Your job is to give again, exactly and with no additions, the lines in the records below from the one with "Given: Select the ALL timeframe tab" through the one with "Given: Start voice", both included. Omit the pictures.

▸ **Extracted entries**
━━━━━━
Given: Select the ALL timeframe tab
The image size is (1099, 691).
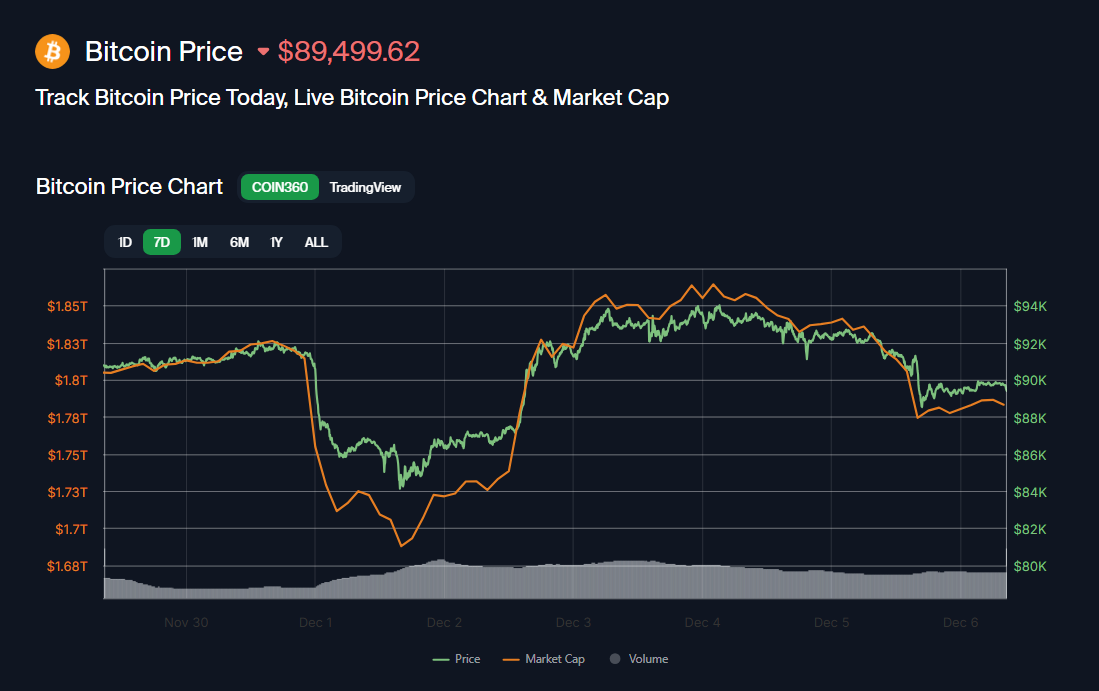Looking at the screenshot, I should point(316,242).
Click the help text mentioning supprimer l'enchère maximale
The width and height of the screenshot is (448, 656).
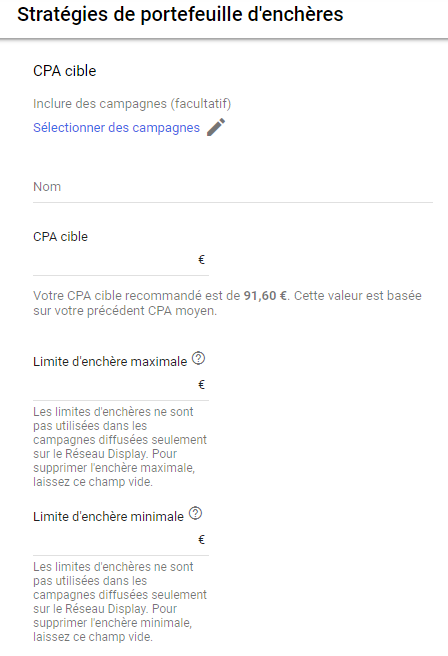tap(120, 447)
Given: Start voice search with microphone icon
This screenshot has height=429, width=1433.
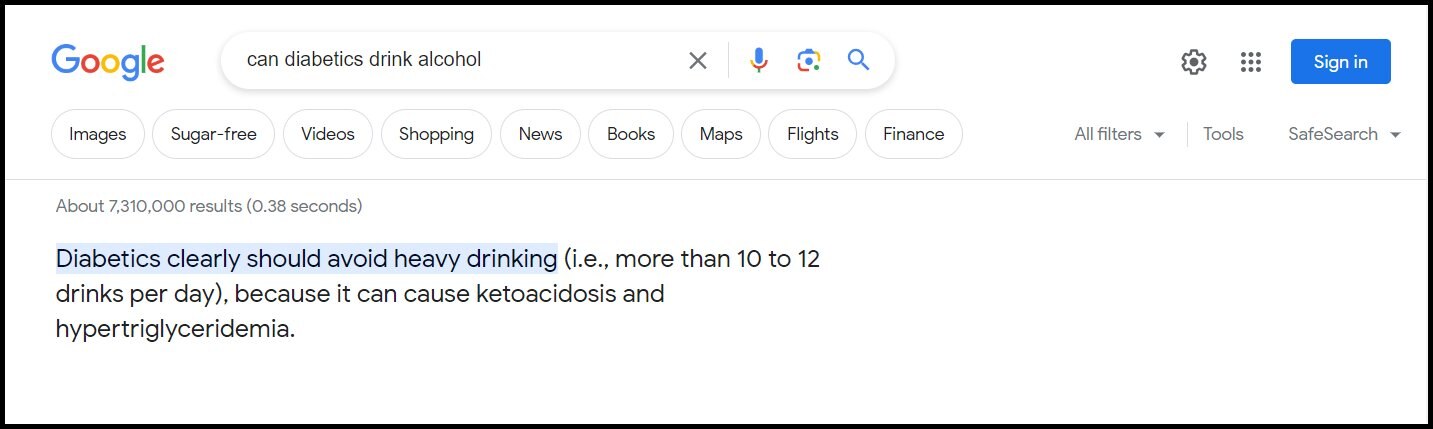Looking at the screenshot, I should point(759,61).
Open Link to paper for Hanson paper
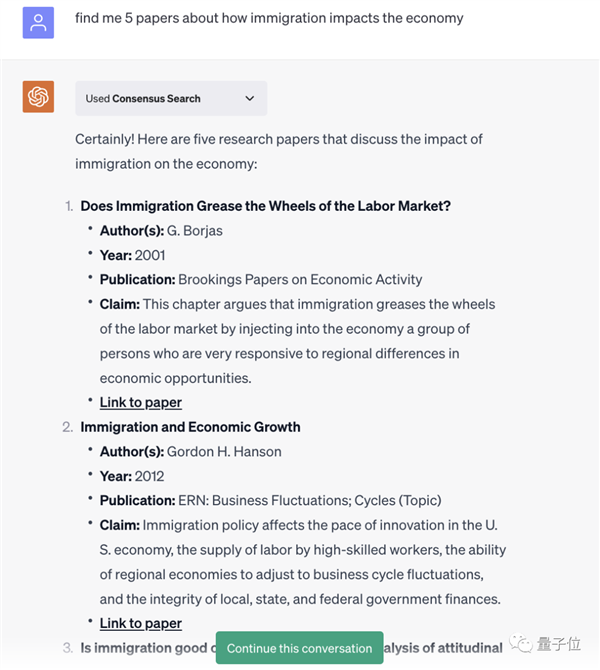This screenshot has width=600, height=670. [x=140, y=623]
━━━━━━
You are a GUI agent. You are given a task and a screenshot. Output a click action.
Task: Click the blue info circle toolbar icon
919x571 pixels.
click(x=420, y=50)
━━━━━━
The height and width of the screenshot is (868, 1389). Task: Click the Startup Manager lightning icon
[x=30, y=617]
━━━━━━
▸ **Answer to this problem**
Given: Select the ALL timeframe tab
The image size is (1099, 691).
Looking at the screenshot, I should point(316,242).
Click the help text mentioning supprimer l'enchère maximale
The width and height of the screenshot is (448, 656).
tap(120, 447)
Given: Start voice search with microphone icon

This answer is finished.